Si hay que responder en una palabra: China.
Twitter es una de las redes sociales más importantes del mundo y, sin embargo, no acaba de encontrar su modelo de negocio. Tiene 100 millones de usuarios activos en el mundo y no es capaz de sacarle tanto partido como Facebook, Google o incluso otras más pequeñas.
Por eso Twitter, como empresa, necesita expandirse: necesita el favor, la acogida, de países donde la disidencia no se permite. Yahoo o Google ya lo hicieron antes: enarbolar la libertad de expresión hasta el día que quieres penetrar en el mercado chino.
Dice textualmente el comunicado de Twitter:
“Casi todos los países del mundo consideran que la libertad de expresión es un derecho humano. (…) Muchos otros países piensan que la libertad de expresión conlleva una responsabilidad y tiene unos límites”.
Bravo. Dicho así parece que la libertad de expresión es de por sí irresponsable y no tiene límites en los países donde se considera un derecho fundamental.
Y a Twitter se le escapan algunos detalles: que han crecido gracias al uso de millones de personas en busca de libertad en esos países (Egipto, Túnez, Libia…), que en su momento favorecieron las protestas dentro de Irán, por ejemplo, o que han recibido más publicidad de la que nunca pudimos soñar gracias a su áurea revolucionaria. Hay que suponer que esto último se ha convertido en un problema comercial.

Ilustración: (cc) Shahab Shakib Passand
Twitter copia a Google. Y no es casual: quien pilota esta decisión dentro de la compañía es Alexander Macgillivray, que había trabajado en Google y donde diseño la estrategia de censura para ampliar el mercado. Usar el buscador en China o Marruecos es una experiencia muy recomendable.
En China, por ejemplo, lo que triunfa no es Twitter sino Weibo, que cuenta con cierta tolerancia del gobierno y que censura cuando hay que censurar. Y la empresa californiana quiere comerle terreno en un lugar donde se exige que las empresas de lo digital, a los reguladores y a la policía trabajen “más duramente” para limpiar los sitios web, blogs y microblogs de “rumores tóxicos”.
Desde ese punto de partida, las valoraciones menores sobre lo que particularmente no nos gusta de Twitter quedan empequeñecidas. Que a veces uno recibe insultos, amenazas, suplantaciones o que hay perfiles muy nocivos socialmente… Cierto. Pero está en juego mucho más.
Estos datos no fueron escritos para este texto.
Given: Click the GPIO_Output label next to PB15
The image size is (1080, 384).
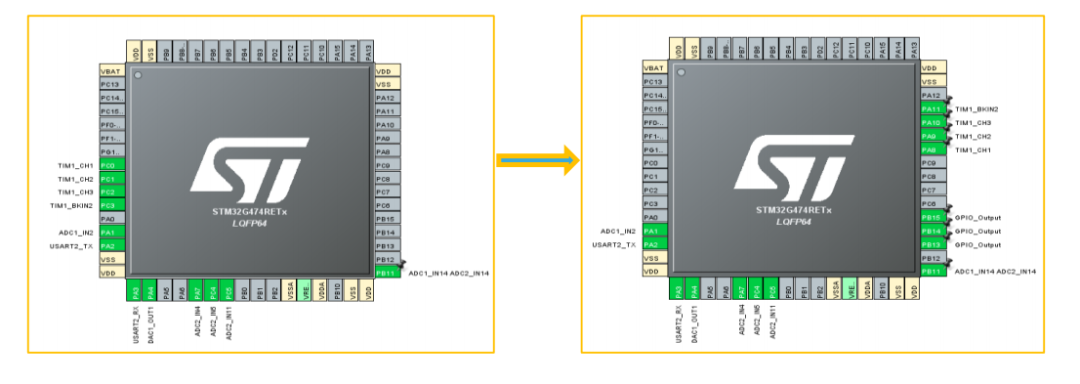Looking at the screenshot, I should pos(978,217).
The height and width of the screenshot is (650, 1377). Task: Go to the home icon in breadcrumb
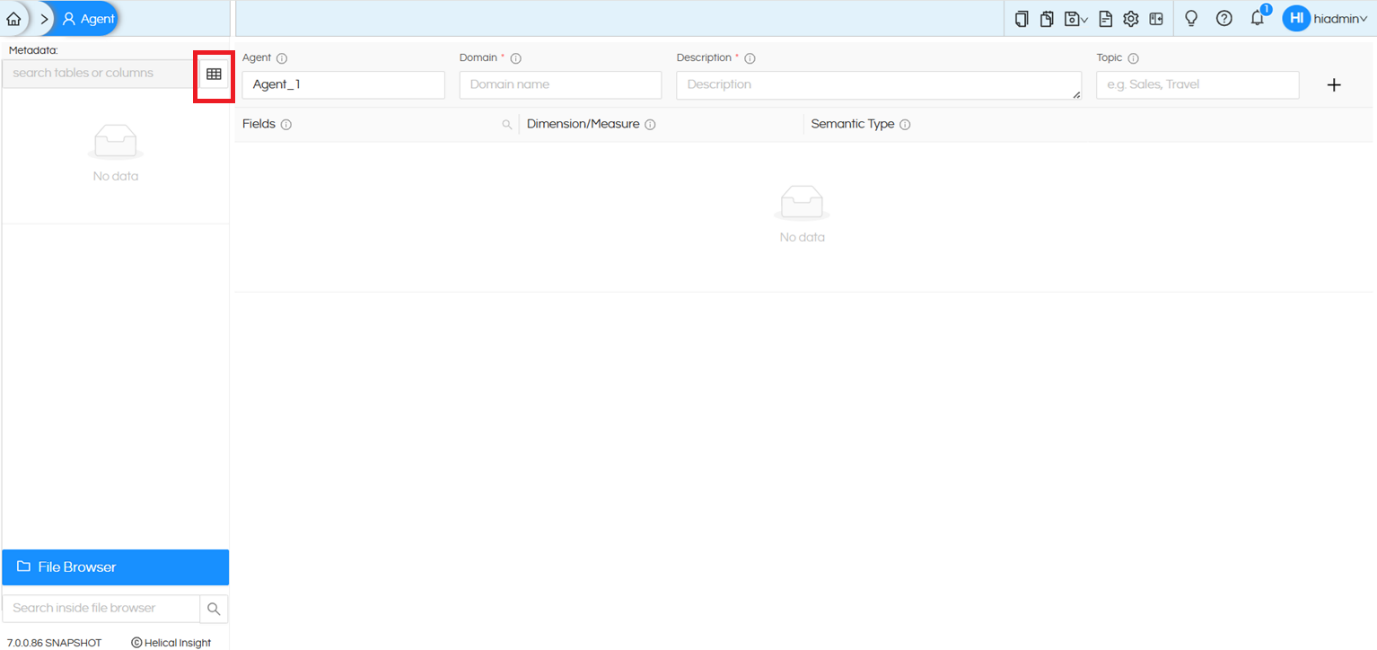point(13,19)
Prueba a amenazar de muerte a alguien en Twitter. Es delito y serás detenido por ello. Prueba a compartir contenido pederasta. Tu IP será rastreada y ve contratando un abogado. Para juzgar ya está la justicia de cada país. Si alguien hace un uso indebido de su capacidad de expresión, hay garantías públicas contra eso. Y si hay un problema de cómo perseguir delitos cometidos contra ti desde fuera de tu país, entonces la solución es la justicia universal y el derecho internacional, no la censura.
Otra trampa argumental: igual que los medios de comuniación moderan los comentarios, ¿por qué Twitter no va a hacerlo como corresponsable de lo que se publica? Porque Twitter no es un medio, no editorializa, no construye un discurso propio. Twitter es una herramienta. O quiere serlo, al menos.
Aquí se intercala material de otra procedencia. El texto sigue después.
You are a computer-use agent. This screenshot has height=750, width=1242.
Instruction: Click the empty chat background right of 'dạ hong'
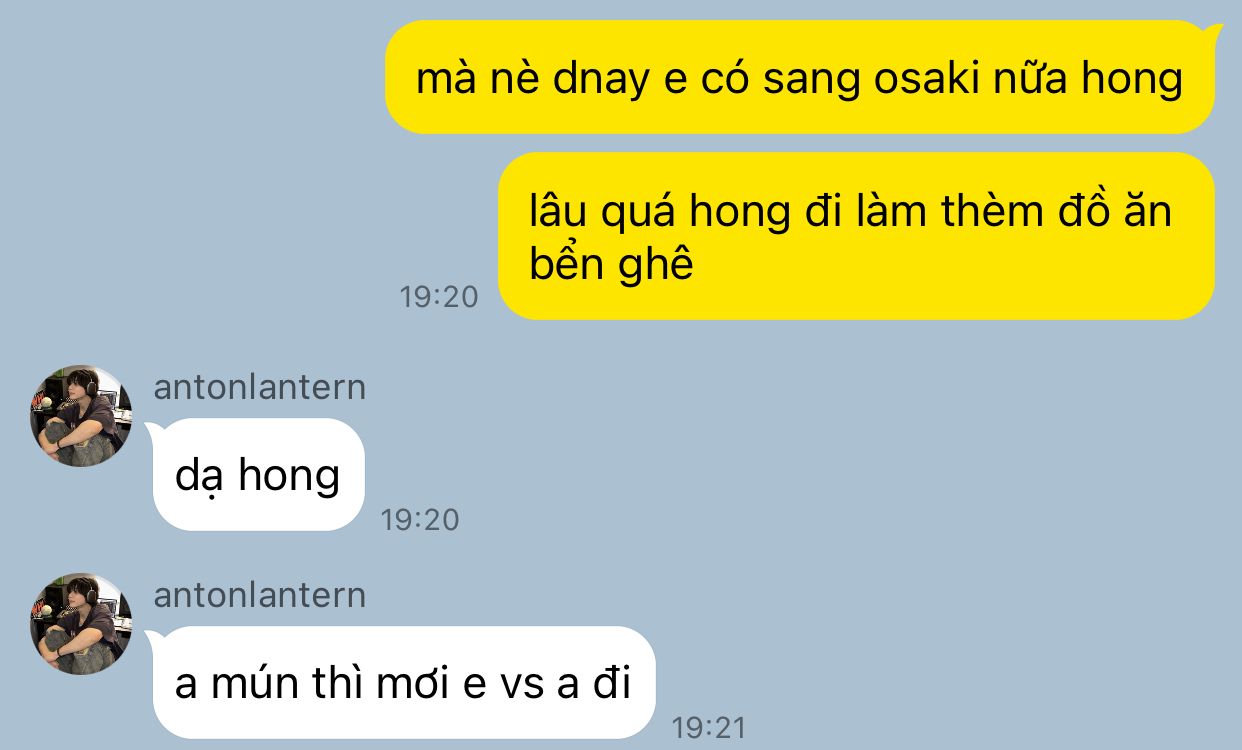tap(800, 475)
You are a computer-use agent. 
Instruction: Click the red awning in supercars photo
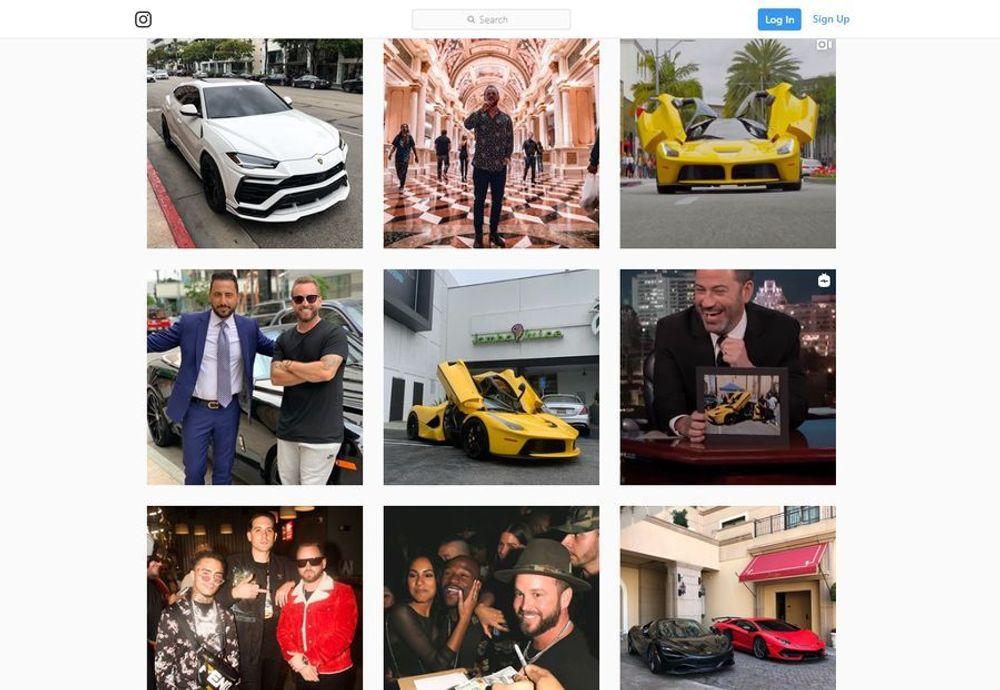[x=784, y=562]
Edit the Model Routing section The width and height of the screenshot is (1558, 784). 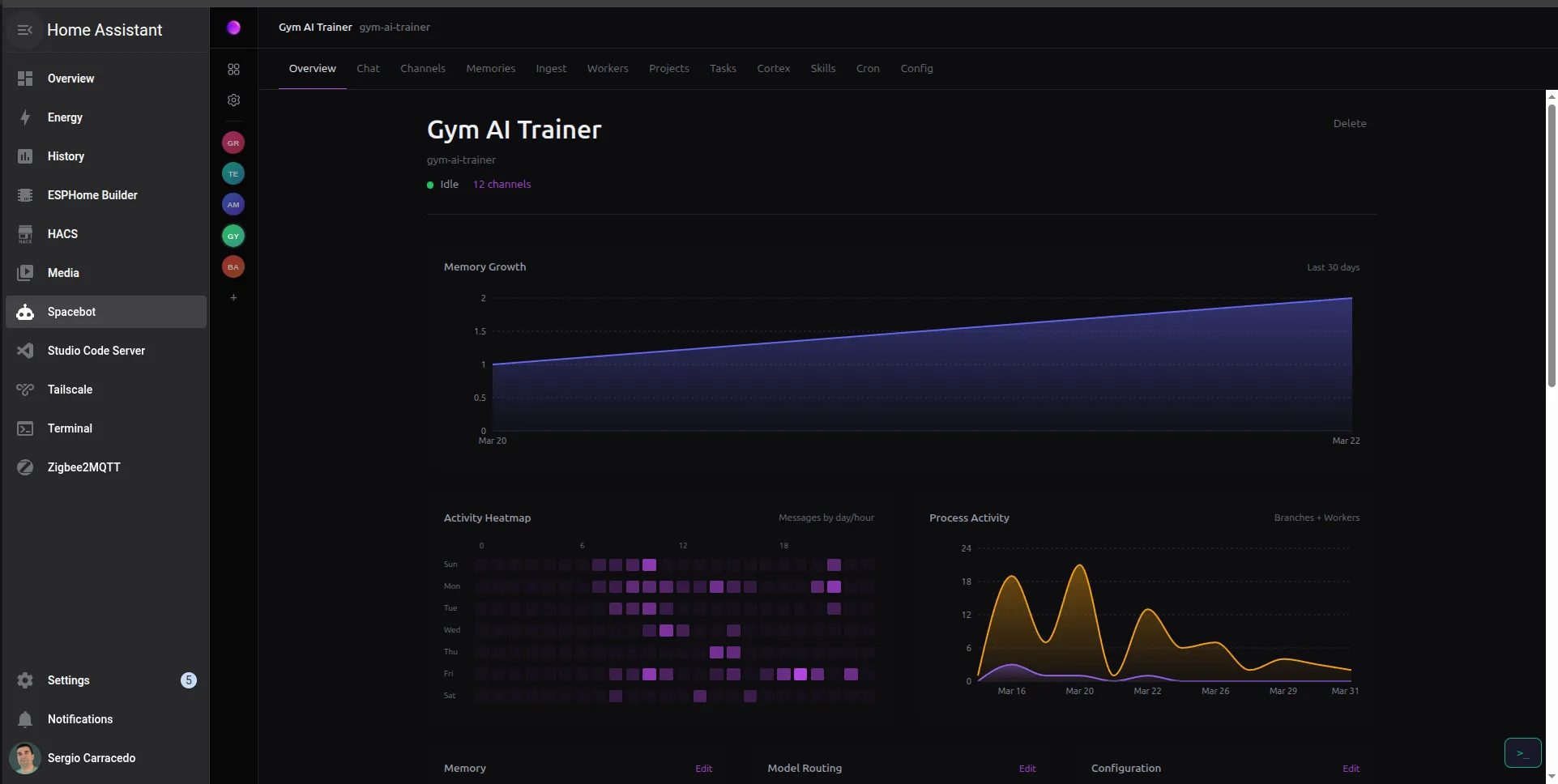1027,769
Si alguien recibe una amenaza de muerte por teléfono, ¿se nos ocurriría pedirle a la empresa telefónica que le corte la línea como solución al problema?
Y por fin hay un asunto puramente práctico: Twitter es muy débil como gestora de comunidad. Es un producto desarrollado más por el ingenio colectivo de sus usuarios que por la propia empresa. Cualquiera que haya tenido alguna vez algún problema como usuario de Twitter y haya intentado ponerse en contacto con sus servicios técnicos, habrá comprobado que la atención al usuario es simplemente inexistente. Si Twitter no tiene la capacidad, o no quiere tenerla, de manejar a su comunidad de usuarios, ¿cómo cree que puede estar pendiente de todos los supuestos comentarios delictivos? Para eso hay un atajo peligroso: la censura previa, los perfiles desautorizados por petición de las autoridades de cada país.